- _WORK INSTRUCTIONS_:
Locate every line in the listing below that contains the string "icon" and copy each one. Case counts.

## BEGIN PROVIDED RECORDS

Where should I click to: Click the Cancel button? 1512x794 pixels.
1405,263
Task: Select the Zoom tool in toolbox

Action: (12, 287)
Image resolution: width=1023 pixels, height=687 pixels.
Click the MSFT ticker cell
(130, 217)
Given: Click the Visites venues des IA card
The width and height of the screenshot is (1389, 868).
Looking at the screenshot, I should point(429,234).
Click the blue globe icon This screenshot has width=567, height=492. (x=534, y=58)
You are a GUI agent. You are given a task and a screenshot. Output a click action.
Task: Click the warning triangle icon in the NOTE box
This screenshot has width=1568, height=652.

## END PROVIDED RECORDS

- _TASK RESPONSE_:
Click the blue globe icon This screenshot has width=567, height=492. (x=534, y=58)
Task: Click the warning triangle icon in the NOTE box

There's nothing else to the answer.